# Given task
Starting at the top of the records and stopping after the line that contains "Click the file", rewrite those lines with "Viewport" changed to "Display" and everything else left as it is.

# Supplied records
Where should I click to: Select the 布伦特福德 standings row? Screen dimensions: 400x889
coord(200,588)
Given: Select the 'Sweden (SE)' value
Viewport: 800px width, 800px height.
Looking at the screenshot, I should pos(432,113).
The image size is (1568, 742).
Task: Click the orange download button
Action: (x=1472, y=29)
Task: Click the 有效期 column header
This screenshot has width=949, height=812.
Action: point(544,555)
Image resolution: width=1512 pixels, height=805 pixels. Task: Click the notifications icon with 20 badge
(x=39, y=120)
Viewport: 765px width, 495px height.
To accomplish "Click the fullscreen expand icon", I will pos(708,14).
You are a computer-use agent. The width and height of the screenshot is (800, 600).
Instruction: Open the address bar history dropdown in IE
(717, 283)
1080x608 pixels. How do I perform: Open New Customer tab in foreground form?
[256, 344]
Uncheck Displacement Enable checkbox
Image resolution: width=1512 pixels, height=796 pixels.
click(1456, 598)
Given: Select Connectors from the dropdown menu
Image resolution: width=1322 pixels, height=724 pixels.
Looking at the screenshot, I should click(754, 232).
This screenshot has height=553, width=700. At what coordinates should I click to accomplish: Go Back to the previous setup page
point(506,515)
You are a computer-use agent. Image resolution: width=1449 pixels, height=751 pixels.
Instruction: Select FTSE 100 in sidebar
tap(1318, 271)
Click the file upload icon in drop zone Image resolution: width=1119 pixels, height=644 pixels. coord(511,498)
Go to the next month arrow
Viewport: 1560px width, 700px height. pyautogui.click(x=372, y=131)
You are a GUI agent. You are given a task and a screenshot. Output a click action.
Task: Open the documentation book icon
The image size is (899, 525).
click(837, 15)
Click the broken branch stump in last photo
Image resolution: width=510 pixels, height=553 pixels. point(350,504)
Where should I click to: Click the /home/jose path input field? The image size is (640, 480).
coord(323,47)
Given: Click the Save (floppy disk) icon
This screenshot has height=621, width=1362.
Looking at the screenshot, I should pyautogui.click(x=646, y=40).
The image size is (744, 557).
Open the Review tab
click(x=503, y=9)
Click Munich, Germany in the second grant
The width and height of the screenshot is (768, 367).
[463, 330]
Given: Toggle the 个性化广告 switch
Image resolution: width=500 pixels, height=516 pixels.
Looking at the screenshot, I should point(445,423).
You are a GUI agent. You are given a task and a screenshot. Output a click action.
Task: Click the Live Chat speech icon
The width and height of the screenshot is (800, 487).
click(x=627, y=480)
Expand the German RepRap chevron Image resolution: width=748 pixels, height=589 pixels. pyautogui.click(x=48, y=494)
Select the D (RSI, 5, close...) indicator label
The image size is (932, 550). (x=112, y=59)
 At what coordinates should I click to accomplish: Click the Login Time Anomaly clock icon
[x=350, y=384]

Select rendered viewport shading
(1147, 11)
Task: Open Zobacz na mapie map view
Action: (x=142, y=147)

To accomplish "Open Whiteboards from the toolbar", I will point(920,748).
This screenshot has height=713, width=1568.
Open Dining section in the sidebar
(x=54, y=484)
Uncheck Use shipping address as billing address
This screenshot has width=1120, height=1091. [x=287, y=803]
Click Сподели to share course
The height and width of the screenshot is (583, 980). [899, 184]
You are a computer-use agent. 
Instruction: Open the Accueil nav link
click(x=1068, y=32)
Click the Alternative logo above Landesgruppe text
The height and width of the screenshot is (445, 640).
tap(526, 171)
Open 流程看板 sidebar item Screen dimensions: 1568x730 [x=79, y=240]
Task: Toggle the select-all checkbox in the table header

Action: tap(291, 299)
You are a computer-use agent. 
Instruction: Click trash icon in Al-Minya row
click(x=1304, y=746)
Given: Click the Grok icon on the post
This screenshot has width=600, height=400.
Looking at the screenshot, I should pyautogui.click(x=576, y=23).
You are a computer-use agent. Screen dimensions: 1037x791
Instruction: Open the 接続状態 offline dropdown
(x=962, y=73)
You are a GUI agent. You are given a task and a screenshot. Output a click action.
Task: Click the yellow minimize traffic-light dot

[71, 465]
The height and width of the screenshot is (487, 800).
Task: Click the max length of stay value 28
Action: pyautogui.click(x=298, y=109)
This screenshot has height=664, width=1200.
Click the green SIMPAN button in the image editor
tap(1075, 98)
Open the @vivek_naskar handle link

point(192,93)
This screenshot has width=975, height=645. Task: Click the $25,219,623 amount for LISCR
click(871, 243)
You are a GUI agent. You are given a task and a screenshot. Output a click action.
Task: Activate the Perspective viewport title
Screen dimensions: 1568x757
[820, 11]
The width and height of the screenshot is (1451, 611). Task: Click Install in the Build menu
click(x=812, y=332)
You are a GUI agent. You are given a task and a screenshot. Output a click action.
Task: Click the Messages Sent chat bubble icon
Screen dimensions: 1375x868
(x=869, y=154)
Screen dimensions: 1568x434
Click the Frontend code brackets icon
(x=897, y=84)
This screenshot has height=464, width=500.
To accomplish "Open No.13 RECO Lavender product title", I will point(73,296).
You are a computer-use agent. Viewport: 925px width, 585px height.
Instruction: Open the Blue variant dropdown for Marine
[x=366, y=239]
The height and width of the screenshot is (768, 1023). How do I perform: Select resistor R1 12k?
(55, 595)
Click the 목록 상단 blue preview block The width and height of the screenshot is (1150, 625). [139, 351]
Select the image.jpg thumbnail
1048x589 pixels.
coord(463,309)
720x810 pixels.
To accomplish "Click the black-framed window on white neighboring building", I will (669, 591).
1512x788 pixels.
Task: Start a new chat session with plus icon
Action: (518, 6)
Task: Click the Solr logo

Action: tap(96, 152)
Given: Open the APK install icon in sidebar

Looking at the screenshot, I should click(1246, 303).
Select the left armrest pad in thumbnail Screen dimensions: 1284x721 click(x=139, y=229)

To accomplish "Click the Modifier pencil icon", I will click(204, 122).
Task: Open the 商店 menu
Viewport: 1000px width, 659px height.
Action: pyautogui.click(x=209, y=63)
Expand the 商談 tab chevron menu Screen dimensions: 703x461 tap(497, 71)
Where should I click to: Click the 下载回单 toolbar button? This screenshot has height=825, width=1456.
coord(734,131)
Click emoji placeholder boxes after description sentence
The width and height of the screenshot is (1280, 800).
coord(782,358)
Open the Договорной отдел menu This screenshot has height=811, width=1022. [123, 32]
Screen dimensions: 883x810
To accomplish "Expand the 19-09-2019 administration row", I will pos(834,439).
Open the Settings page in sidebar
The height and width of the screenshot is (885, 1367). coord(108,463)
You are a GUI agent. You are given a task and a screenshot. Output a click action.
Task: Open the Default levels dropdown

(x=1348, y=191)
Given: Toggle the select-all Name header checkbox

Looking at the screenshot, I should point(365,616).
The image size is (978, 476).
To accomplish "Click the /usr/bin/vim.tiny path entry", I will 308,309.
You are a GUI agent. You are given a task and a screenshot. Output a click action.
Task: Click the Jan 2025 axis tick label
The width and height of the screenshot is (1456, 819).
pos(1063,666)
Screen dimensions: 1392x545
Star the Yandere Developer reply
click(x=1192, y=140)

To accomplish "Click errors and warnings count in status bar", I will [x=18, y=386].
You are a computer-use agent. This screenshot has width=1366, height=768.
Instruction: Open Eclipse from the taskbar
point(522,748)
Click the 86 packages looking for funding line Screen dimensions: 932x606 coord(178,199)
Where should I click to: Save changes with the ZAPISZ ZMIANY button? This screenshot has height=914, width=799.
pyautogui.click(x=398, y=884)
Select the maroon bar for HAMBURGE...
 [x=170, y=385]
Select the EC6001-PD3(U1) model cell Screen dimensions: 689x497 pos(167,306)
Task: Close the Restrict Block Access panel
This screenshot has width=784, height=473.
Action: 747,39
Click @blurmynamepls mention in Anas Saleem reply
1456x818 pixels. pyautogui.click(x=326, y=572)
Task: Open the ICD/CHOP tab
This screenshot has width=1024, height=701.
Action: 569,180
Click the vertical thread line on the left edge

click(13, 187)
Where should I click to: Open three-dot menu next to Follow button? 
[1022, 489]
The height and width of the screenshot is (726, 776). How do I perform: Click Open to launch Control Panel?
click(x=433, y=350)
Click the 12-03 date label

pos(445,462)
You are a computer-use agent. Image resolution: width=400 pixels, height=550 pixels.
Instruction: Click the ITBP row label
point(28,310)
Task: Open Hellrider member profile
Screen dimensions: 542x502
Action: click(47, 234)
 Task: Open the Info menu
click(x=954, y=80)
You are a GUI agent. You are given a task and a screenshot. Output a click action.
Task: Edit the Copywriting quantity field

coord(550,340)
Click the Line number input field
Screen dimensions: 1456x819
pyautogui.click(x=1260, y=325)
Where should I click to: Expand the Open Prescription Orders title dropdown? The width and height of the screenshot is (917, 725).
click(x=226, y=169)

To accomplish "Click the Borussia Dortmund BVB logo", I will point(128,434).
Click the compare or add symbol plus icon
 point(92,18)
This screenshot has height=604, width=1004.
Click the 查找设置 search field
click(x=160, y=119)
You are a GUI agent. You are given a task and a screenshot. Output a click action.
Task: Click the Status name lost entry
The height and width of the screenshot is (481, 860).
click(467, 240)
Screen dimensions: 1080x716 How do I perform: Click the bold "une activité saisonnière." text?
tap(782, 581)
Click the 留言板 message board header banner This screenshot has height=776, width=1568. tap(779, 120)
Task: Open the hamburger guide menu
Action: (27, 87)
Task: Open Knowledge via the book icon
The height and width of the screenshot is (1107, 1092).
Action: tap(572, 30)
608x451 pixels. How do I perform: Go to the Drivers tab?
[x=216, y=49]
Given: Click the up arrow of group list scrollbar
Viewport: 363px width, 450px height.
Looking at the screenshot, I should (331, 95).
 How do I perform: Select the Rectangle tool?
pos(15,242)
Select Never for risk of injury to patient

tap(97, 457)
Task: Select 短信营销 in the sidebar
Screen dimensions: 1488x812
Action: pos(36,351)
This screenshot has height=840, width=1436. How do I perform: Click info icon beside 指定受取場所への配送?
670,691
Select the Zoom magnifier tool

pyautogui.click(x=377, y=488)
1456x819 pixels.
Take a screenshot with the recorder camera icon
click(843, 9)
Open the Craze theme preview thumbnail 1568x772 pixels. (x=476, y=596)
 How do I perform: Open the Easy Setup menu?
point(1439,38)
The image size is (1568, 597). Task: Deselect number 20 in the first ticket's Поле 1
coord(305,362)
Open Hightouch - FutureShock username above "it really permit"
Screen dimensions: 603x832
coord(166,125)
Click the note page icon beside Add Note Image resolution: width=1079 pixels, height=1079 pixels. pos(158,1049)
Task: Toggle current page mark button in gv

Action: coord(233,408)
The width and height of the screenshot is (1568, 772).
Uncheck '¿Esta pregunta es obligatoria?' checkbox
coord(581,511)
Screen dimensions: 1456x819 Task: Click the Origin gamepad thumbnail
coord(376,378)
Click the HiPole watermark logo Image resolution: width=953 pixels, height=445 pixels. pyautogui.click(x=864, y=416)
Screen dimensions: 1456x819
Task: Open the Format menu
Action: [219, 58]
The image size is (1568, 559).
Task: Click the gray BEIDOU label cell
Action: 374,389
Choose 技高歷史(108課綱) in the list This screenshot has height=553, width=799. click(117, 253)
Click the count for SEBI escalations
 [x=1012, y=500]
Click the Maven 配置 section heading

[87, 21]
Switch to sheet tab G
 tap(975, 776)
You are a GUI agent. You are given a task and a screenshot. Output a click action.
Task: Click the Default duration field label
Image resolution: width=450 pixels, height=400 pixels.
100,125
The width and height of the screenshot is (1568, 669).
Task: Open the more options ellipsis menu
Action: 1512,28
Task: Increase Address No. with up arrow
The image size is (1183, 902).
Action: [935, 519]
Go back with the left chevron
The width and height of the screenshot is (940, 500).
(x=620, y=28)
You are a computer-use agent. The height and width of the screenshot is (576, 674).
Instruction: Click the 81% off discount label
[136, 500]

# Correct answer
Where should I click to: Select the 布伦特福德 standings row? Screen dimensions: 400x889
coord(200,588)
Given: Select the 'Sweden (SE)' value
Display: 800px width, 800px height.
Looking at the screenshot, I should pos(432,113).
The image size is (1568, 742).
Task: Click the orange download button
Action: (x=1472, y=29)
Task: Click the 有效期 column header
This screenshot has width=949, height=812.
Action: point(544,555)
Image resolution: width=1512 pixels, height=805 pixels. Task: Click the notifications icon with 20 badge
(x=39, y=120)
Display: 765px width, 495px height.
To accomplish "Click the fullscreen expand icon", I will pos(708,14).
You are a computer-use agent. The width and height of the screenshot is (800, 600).
Instruction: Open the address bar history dropdown in IE
(717, 283)
1080x608 pixels. How do I perform: Open New Customer tab in foreground form?
[256, 344]
Uncheck Displacement Enable checkbox
Image resolution: width=1512 pixels, height=796 pixels.
click(1456, 598)
Given: Select Connectors from the dropdown menu
Image resolution: width=1322 pixels, height=724 pixels.
Looking at the screenshot, I should click(754, 232).
This screenshot has height=553, width=700. At what coordinates should I click to accomplish: Go Back to the previous setup page
point(506,515)
You are a computer-use agent. Image resolution: width=1449 pixels, height=751 pixels.
Instruction: Select FTSE 100 in sidebar
tap(1318, 271)
Click the file upload icon in drop zone Image resolution: width=1119 pixels, height=644 pixels. coord(511,498)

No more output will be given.